◆ Problem statement
Copy every line of the records below that holds the word "Cookies".

━━━━━ Information given

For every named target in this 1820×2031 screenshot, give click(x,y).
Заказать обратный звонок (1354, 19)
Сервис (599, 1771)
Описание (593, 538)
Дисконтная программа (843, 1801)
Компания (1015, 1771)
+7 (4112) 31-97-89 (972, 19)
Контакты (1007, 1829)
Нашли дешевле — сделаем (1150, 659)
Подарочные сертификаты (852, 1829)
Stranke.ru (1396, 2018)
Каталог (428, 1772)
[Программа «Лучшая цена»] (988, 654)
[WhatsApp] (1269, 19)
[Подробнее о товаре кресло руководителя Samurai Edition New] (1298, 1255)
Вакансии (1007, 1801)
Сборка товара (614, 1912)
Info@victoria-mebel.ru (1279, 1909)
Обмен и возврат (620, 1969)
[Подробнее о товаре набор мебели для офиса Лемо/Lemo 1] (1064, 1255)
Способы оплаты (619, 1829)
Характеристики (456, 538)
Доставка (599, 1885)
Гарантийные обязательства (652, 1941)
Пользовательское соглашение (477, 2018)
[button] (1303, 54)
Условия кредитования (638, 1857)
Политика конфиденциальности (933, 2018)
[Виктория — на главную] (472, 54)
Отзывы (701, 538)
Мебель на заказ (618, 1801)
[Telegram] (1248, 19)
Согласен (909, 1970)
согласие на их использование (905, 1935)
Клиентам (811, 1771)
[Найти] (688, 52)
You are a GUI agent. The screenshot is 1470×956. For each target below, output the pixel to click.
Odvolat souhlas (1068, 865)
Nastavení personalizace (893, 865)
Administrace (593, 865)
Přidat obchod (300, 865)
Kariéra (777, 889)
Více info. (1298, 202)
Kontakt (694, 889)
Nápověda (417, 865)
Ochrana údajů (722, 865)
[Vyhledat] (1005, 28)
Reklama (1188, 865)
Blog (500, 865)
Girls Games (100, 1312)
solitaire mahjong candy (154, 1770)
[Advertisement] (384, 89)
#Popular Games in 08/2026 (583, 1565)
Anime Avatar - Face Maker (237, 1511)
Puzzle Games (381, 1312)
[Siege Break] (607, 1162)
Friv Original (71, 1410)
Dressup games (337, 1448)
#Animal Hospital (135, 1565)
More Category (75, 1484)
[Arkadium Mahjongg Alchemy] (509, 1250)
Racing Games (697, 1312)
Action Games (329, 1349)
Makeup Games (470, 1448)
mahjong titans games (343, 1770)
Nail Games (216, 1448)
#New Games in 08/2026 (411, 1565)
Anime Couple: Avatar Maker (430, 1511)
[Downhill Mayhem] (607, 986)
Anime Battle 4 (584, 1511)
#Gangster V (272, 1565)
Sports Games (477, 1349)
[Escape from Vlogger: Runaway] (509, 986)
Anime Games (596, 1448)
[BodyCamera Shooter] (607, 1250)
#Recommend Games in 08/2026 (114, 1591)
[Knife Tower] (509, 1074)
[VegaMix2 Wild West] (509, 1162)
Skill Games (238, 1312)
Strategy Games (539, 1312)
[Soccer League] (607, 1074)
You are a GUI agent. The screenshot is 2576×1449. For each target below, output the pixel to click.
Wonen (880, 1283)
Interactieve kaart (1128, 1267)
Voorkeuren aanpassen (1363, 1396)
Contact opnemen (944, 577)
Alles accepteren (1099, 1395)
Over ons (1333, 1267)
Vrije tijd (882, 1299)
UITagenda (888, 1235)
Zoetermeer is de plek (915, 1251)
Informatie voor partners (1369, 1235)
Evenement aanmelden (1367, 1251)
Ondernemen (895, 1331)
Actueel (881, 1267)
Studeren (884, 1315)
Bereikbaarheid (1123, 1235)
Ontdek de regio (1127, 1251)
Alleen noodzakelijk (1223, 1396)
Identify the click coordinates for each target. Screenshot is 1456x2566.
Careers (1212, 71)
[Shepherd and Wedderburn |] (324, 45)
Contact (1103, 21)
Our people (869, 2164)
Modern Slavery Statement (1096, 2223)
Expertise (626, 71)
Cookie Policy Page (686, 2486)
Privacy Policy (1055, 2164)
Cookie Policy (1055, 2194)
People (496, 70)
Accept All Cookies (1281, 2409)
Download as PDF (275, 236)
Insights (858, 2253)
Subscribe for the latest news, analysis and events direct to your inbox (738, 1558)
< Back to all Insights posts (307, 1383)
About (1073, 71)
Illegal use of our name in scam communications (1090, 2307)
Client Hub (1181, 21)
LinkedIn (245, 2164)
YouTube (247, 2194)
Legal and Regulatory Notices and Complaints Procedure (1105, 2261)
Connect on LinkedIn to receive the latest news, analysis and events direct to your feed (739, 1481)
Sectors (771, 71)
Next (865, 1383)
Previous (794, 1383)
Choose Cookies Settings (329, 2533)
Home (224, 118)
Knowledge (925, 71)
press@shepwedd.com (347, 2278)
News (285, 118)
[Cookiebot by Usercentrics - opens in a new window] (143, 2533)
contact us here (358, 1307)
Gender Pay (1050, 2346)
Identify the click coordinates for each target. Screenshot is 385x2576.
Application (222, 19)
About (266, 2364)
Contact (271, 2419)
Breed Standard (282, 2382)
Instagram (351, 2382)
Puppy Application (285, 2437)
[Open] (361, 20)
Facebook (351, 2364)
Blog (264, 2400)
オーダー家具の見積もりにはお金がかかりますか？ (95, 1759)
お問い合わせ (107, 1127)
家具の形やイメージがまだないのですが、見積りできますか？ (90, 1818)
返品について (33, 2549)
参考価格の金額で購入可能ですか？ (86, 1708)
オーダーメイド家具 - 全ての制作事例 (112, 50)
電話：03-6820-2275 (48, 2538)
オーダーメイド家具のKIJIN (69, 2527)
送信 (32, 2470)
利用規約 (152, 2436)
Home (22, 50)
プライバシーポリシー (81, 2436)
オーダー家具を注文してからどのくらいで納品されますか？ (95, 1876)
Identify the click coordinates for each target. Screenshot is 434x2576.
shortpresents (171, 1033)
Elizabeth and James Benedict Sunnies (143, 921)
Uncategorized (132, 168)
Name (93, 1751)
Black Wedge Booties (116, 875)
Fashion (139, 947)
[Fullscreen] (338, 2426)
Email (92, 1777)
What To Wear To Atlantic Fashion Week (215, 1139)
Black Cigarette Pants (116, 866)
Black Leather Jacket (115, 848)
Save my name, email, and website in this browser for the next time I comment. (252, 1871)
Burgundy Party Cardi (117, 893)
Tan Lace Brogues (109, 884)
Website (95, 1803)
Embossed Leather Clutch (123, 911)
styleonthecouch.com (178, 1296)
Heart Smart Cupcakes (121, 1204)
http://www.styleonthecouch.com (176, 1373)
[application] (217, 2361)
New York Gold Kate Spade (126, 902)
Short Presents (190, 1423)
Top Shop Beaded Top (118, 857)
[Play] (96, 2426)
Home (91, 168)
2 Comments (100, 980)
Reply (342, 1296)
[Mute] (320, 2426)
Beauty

━━━━━━━━━━

◆ Result for this exercise
Accept All Cookies (1281, 2409)
Choose Cookies Settings (329, 2533)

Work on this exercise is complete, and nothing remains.